目標 A: 後に続くリストの全行を、一字も変えずにもう一度書き出して。

═════ 読む文章 ═════

精神論(流れ論、デジタル、オカルト)

最後の項目になるが、いちおう精神論の話もしておこうか。

運を操ったりする技ですか?

麻雀の世界は偶然に支配されているので、長らく、そういう運とかツキ、流れとかをコントロールしようみたいな考え方が伝統としてあったんじゃな。そこには「美学」みたいなものがあって「ひっかけリーチは卑怯」みたいな精神の美意識の問題でもあったんじゃよ。

ちょうど、柔道や剣道がスポーツであると同時に、精神修行のような武道の要素を持っていることに近いかもしれん。

見えないものを操る、自分のツキや運の状況を見極めてコントロールしようとするのが「オカルト」と呼ばれる麻雀のスタイルなんじゃな。

ポンやチーをすることで流れを変えるとかですね?

ツキがある人は連続であがるような「流れ論」とか有名な話じゃな。雀聖、阿佐田哲也さんがいろいろと書いているので紹介してこう。

Aクラス麻雀 (双葉文庫) 麻雀を点棒のやり取りだとしか思えない人は永遠に弱者である。麻雀は運のやりとりなのだ。点棒の流通は誰の目にも見える。が、運の流通は見えにくい。だから多くの人が無視する

阿佐田哲也 ~Aクラス麻雀 (双葉文庫)より~

阿佐田哲也さんは色川武大の名前で直木賞を受賞しておる文学者でもある。非常に名言みたいなものが多いんじゃな。とても表現力のあった人じゃと思う。

阿佐田哲也勝負語録―ここ一番に強くなる (サンマーク文庫) 一生ツキ続ける男はいない。一生ツカない男もいない。誰にだって風の替わり目がある。そのきっかけを確実にキャッチし、ツキを一杯に使う、それがギャンブラーの腕なんだ

阿佐田哲也 ~ぼうふら漂遊記 (新潮文庫) より~

さすが文学者ですね。言っていることが、なんかカッコイイですよ。

批判的に言うならば、書いてることは本当なの?「ツキを使う」ってどうするの?という話になるかもしれん。言っていることはかっこよくとも、それが正しいものであるかどうか証明する手段がないんじゃな。

═════ 記録の抜粋 ═════

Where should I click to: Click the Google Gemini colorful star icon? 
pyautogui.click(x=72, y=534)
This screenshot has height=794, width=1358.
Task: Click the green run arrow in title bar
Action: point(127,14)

═════

目標 B: 麻雀の精神論の文章のうち、「ツキがある人は連続であがるよ」で始まり「表現力のあった人じゃと思う。」で終わる部分を、「運の流通」を「運の流れ」に差し替えて書き換えて。

最終結果 A:
Where should I click to: Click the Google Gemini colorful star icon? 
pyautogui.click(x=72, y=534)
This screenshot has height=794, width=1358.
Task: Click the green run arrow in title bar
Action: point(127,14)

最終結果 B:
ツキがある人は連続であがるような「流れ論」とか有名な話じゃな。雀聖、阿佐田哲也さんがいろいろと書いているので紹介してこう。

Aクラス麻雀 (双葉文庫) 麻雀を点棒のやり取りだとしか思えない人は永遠に弱者である。麻雀は運のやりとりなのだ。点棒の流通は誰の目にも見える。が、運の流れは見えにくい。だから多くの人が無視する

阿佐田哲也 ~Aクラス麻雀 (双葉文庫)より~

阿佐田哲也さんは色川武大の名前で直木賞を受賞しておる文学者でもある。非常に名言みたいなものが多いんじゃな。とても表現力のあった人じゃと思う。